===== ENTRIES SHOWN =====

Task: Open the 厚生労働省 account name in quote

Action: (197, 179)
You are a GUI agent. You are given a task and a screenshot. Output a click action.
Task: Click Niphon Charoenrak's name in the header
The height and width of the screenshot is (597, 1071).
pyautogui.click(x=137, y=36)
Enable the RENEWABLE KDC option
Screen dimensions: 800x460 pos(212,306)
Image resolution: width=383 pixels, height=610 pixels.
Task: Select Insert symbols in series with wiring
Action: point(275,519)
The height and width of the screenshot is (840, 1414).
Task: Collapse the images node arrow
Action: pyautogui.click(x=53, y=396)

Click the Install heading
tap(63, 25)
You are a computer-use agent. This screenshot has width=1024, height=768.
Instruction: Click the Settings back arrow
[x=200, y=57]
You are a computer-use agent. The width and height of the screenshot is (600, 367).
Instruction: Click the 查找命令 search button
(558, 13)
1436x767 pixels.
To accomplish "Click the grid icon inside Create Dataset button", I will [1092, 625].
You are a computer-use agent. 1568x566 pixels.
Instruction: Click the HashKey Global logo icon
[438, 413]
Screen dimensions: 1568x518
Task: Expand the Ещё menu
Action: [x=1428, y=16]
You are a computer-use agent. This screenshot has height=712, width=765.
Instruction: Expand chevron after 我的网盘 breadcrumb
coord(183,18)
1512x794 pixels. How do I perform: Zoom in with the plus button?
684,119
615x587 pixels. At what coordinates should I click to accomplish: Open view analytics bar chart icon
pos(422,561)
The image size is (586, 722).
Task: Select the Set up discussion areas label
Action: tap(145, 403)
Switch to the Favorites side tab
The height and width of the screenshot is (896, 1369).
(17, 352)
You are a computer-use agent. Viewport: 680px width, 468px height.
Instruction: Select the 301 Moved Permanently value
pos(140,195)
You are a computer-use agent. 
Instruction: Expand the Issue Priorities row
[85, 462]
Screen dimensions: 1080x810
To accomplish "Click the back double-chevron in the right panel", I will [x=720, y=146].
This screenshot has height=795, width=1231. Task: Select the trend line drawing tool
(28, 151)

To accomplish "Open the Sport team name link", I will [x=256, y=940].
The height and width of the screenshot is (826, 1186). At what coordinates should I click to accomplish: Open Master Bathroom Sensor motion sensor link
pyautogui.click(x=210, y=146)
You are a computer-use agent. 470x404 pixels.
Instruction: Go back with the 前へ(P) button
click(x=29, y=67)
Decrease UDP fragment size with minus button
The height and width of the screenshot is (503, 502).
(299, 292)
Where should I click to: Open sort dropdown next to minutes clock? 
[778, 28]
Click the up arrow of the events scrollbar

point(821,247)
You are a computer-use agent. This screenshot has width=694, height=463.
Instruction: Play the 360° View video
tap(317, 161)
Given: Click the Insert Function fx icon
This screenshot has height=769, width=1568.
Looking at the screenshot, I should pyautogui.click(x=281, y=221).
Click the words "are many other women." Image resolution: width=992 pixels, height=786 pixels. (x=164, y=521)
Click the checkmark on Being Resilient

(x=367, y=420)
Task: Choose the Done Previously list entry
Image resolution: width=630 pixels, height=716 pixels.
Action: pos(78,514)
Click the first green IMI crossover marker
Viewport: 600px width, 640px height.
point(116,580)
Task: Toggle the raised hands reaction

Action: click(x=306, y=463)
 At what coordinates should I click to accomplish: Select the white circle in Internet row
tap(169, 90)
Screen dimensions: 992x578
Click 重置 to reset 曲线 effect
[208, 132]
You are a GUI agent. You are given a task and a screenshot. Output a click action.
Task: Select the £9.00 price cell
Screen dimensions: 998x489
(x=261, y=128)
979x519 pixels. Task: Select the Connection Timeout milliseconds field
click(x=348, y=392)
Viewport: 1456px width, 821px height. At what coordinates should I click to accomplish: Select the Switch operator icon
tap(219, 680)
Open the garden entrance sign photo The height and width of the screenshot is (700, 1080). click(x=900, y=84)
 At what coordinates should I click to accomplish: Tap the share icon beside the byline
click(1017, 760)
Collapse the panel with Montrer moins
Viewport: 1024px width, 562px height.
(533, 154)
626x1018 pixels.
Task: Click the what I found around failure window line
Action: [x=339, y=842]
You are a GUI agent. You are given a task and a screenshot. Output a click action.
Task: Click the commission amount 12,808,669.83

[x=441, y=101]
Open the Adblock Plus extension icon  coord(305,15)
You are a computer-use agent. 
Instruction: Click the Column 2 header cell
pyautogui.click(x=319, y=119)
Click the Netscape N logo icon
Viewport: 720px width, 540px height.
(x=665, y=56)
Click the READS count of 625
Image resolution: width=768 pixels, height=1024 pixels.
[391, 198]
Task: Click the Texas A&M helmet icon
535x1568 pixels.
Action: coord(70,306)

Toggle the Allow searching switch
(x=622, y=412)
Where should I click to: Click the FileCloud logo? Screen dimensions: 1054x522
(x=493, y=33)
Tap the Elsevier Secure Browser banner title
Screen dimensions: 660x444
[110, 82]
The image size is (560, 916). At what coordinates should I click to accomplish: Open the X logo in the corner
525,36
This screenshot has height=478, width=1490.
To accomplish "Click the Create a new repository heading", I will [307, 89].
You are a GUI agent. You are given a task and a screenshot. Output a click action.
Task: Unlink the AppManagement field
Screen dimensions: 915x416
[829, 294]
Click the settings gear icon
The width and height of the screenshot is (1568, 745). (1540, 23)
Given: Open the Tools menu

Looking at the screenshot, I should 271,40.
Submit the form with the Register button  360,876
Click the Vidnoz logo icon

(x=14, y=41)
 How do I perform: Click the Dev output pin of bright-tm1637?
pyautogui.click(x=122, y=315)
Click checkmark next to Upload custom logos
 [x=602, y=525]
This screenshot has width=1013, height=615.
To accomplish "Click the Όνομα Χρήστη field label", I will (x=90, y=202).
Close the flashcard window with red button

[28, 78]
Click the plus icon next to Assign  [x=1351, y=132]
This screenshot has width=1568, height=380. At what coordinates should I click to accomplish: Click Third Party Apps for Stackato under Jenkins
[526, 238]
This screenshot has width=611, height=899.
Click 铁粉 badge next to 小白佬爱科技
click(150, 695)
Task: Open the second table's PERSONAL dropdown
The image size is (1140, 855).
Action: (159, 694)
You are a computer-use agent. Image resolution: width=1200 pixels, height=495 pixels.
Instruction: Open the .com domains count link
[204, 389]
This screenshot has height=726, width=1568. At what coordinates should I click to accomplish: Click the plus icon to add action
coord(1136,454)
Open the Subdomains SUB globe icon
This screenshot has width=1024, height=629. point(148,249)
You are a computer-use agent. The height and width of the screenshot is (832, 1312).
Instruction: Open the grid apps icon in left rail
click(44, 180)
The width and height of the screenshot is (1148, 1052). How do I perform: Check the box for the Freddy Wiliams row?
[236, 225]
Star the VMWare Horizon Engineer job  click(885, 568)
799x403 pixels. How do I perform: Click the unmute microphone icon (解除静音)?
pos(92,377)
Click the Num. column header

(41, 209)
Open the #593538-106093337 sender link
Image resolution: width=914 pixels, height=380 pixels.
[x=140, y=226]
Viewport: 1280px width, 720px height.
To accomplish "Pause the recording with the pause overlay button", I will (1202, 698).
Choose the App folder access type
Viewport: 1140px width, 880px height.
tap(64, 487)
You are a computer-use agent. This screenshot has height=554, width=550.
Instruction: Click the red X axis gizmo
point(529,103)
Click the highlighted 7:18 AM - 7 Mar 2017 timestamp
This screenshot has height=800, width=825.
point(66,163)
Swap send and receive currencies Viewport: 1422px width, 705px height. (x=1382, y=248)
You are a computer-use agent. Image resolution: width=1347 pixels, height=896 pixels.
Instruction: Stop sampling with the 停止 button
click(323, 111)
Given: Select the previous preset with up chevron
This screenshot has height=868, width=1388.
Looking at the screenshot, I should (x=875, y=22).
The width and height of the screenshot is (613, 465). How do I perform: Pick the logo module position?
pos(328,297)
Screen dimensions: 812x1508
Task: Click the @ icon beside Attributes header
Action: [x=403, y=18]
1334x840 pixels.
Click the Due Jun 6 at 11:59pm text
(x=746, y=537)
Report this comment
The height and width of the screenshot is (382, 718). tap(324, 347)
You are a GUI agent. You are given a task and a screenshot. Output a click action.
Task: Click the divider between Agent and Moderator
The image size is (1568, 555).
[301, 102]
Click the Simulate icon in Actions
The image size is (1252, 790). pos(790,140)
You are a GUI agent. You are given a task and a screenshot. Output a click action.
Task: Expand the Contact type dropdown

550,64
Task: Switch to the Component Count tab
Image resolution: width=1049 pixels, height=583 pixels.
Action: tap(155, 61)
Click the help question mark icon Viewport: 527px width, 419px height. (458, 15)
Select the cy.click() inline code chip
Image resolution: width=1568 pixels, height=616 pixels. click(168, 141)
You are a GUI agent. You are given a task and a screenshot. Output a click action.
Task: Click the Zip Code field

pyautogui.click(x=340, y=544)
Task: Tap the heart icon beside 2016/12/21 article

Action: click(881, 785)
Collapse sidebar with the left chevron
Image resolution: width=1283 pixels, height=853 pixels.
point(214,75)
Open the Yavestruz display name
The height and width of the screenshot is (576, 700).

=====

- [PROBLEM DESCRIPTION]
Each line of the records above that contains the word "Create" should be counted; give the resulting number without further words.

- [TASK OUTPUT]
2